(Entries taken from a collection)

* * * * * * * * *

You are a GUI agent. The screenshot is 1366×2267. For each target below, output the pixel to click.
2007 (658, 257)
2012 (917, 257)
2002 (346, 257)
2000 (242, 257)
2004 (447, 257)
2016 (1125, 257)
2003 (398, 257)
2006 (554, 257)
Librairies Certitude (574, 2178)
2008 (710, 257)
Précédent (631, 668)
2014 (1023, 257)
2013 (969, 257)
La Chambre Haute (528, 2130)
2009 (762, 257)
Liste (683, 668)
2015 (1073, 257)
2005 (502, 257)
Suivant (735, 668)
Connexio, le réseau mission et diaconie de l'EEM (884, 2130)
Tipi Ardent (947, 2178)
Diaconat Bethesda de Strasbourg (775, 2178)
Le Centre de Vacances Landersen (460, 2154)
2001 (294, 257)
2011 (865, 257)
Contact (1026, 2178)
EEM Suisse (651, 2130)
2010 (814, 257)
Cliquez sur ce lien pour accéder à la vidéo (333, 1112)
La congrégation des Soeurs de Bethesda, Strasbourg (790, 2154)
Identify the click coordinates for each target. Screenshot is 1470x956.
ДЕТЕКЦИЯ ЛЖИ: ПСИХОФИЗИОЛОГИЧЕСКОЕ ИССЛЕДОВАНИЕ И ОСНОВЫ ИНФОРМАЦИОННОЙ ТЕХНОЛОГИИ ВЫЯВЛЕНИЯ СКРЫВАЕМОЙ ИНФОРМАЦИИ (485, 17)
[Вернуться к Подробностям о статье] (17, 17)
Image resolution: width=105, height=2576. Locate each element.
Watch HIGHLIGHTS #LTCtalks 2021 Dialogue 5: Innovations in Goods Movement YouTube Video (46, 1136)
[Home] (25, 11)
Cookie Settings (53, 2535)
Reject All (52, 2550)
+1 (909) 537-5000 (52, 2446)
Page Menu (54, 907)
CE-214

* * * * * * * * *

### [Instructions for the task]
Find how many lines in the records contain the string "click", then give the number alone.

### [Solution below]
2